(TASK DETAILS) Leave out the pictures, and retype the remaining data exactly.

(EXERCISE INPUT)

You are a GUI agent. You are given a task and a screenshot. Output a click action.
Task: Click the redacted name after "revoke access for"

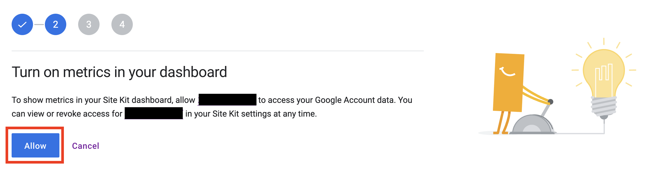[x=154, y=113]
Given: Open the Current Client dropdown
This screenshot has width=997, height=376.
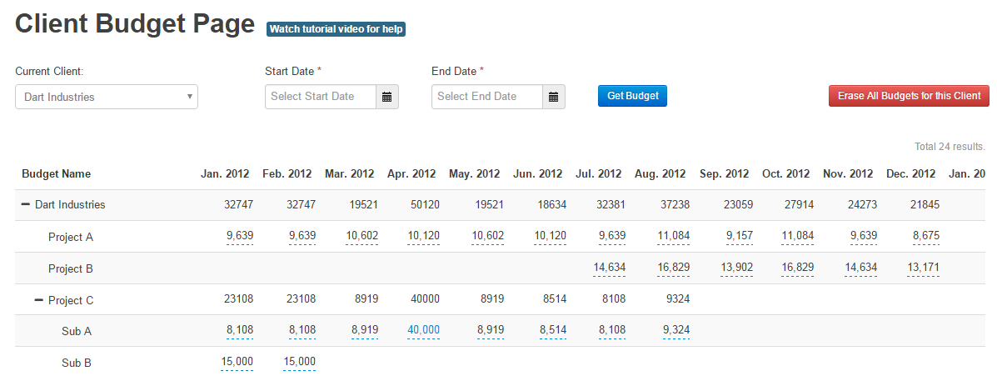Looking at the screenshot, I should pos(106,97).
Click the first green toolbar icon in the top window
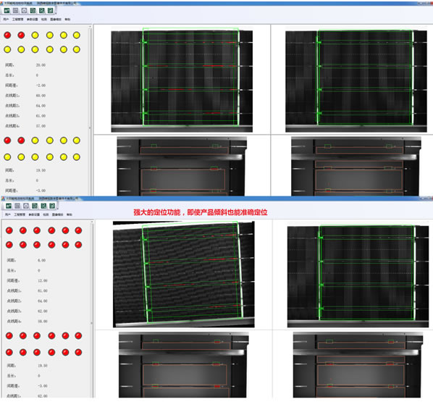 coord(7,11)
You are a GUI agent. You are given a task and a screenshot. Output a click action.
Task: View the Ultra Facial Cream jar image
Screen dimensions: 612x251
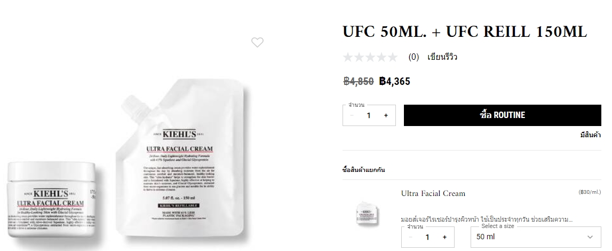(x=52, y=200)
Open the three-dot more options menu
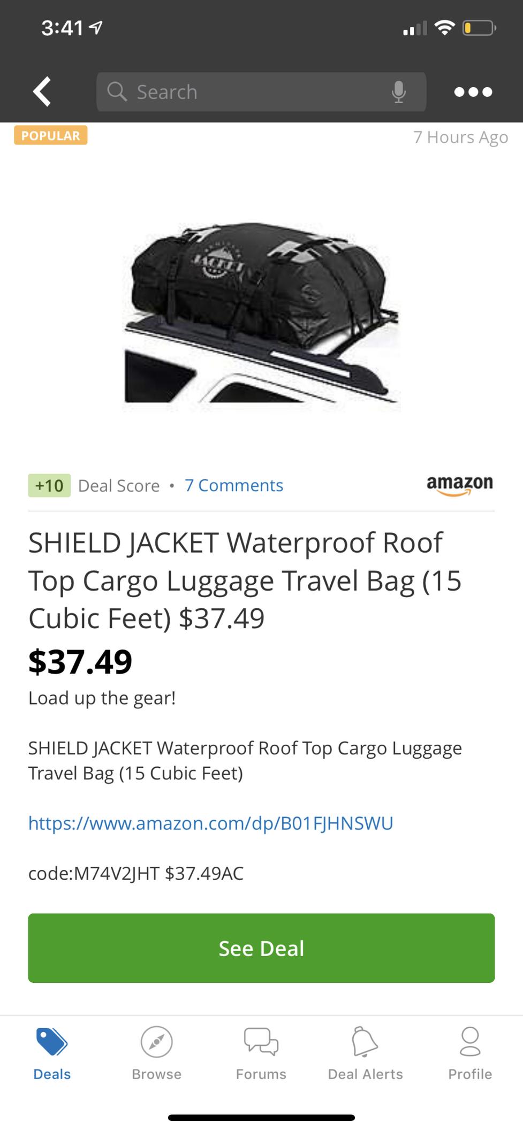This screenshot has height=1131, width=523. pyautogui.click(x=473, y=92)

(TASK SOLUTION)
You are a GUI agent. You are given a task and a screenshot. Output a click action.
Task: Click the redacted name after "revoke access for"

[x=154, y=113]
Given: Open the Current Client dropdown
This screenshot has width=997, height=376.
Looking at the screenshot, I should pos(106,97).
Click the first green toolbar icon in the top window
 coord(7,11)
You are a GUI agent. You are given a task and a screenshot. Output a click action.
Task: View the Ultra Facial Cream jar image
Screen dimensions: 612x251
(x=52, y=200)
Open the three-dot more options menu
This screenshot has height=1131, width=523. pyautogui.click(x=473, y=92)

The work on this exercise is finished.